What to work on –
Given the material below, output exactly the lines from the line with "You are a computer-use agent." to the line with "Instruction: Tap the", both ends included, and no other lines.

Materials provided –
"""

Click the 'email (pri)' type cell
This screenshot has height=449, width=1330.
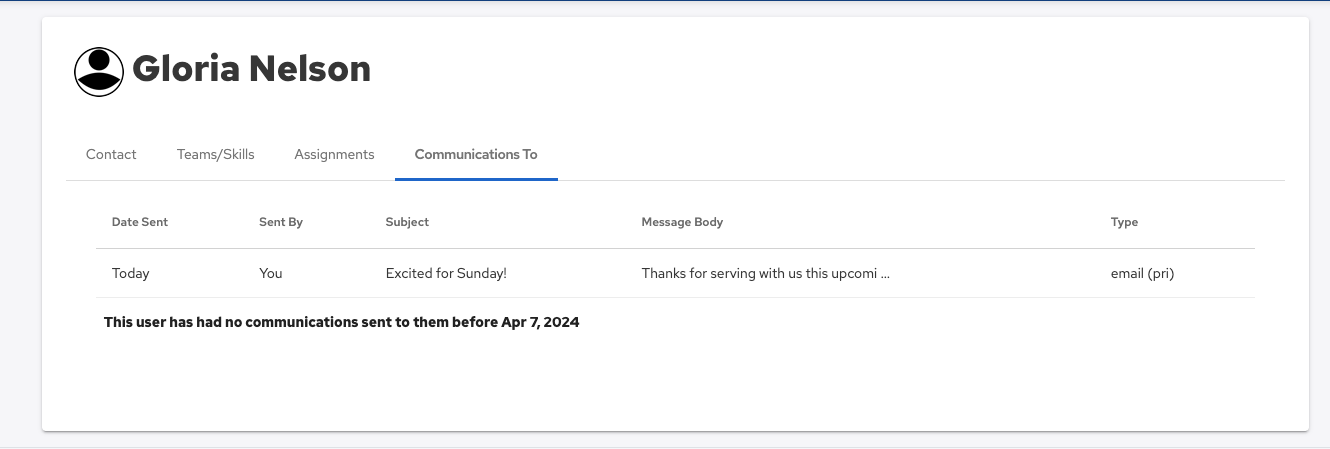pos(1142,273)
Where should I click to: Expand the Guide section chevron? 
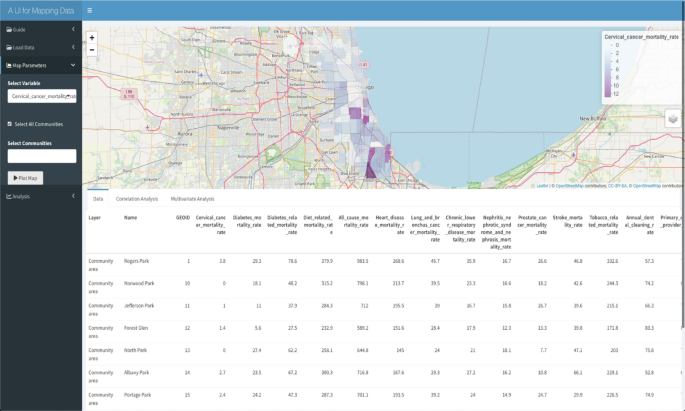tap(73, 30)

"""
"""

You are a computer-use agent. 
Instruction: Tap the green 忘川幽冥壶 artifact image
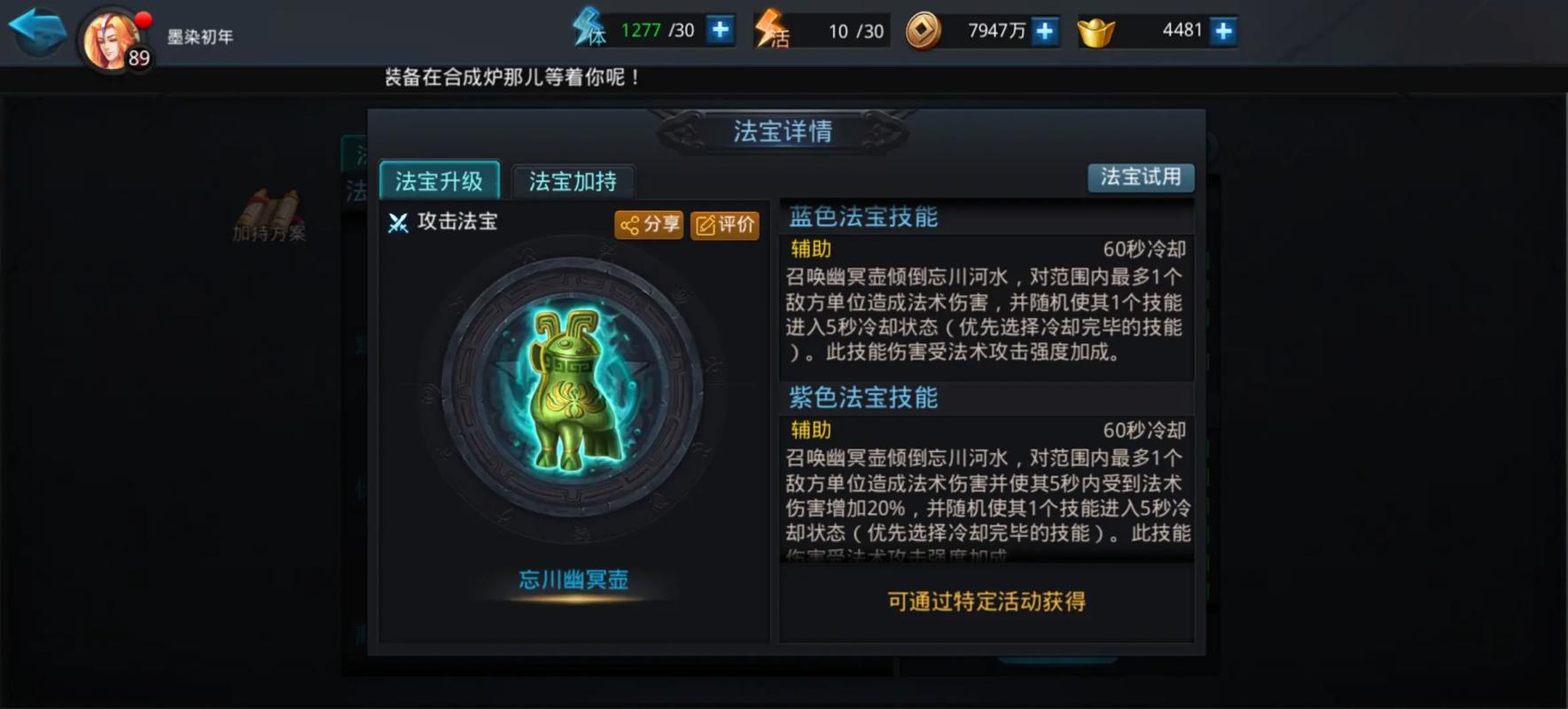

"""

Written reply –
You are a computer-use agent. 
Instruction: Tap the green 忘川幽冥壶 artifact image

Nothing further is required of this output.